**STATED TASK**
Edit the material from its first line through the line containing "Action: (94, 877)" by replacing "magnifier" with "magnifying glass", and leave everything else unchanged.

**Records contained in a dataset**
━━━━━━━━━━━━━━━━━━━━━━━━━━━━━━

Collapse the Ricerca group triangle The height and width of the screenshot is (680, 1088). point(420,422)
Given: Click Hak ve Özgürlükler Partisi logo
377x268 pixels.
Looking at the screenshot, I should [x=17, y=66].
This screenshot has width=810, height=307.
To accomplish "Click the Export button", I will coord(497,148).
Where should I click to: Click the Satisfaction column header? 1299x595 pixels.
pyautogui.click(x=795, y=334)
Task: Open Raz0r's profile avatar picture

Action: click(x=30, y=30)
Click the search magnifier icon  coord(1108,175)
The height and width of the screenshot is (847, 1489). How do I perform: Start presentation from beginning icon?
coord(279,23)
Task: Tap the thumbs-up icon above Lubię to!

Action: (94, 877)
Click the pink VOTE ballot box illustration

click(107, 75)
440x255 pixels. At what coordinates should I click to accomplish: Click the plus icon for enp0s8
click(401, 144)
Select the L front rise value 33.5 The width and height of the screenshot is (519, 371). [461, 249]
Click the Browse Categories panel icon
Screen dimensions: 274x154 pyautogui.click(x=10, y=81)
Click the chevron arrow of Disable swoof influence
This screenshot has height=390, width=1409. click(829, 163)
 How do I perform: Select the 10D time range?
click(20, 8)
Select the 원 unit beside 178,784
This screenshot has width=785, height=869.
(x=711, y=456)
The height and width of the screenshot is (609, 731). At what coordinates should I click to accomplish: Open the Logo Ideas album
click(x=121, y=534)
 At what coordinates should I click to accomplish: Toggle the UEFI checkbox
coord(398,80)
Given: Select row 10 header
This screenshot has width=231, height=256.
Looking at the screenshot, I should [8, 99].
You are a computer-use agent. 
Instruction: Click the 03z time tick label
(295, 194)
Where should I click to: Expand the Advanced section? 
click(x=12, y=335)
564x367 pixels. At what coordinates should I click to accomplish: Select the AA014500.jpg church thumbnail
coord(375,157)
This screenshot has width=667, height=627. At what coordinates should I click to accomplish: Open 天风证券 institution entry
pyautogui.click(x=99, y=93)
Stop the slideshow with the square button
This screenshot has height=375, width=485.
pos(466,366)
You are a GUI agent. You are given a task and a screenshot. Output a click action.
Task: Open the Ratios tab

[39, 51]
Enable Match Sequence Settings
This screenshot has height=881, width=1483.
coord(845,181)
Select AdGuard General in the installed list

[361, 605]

━━━━━━━━━━━━━━━━━━━━━━━━━━━━━━

**TASK OUTPUT**
Collapse the Ricerca group triangle The height and width of the screenshot is (680, 1088). point(420,422)
Given: Click Hak ve Özgürlükler Partisi logo
377x268 pixels.
Looking at the screenshot, I should [x=17, y=66].
This screenshot has width=810, height=307.
To accomplish "Click the Export button", I will coord(497,148).
Where should I click to: Click the Satisfaction column header? 1299x595 pixels.
pyautogui.click(x=795, y=334)
Task: Open Raz0r's profile avatar picture

Action: click(x=30, y=30)
Click the search magnifying glass icon  coord(1108,175)
The height and width of the screenshot is (847, 1489). How do I perform: Start presentation from beginning icon?
coord(279,23)
Task: Tap the thumbs-up icon above Lubię to!

Action: (94, 877)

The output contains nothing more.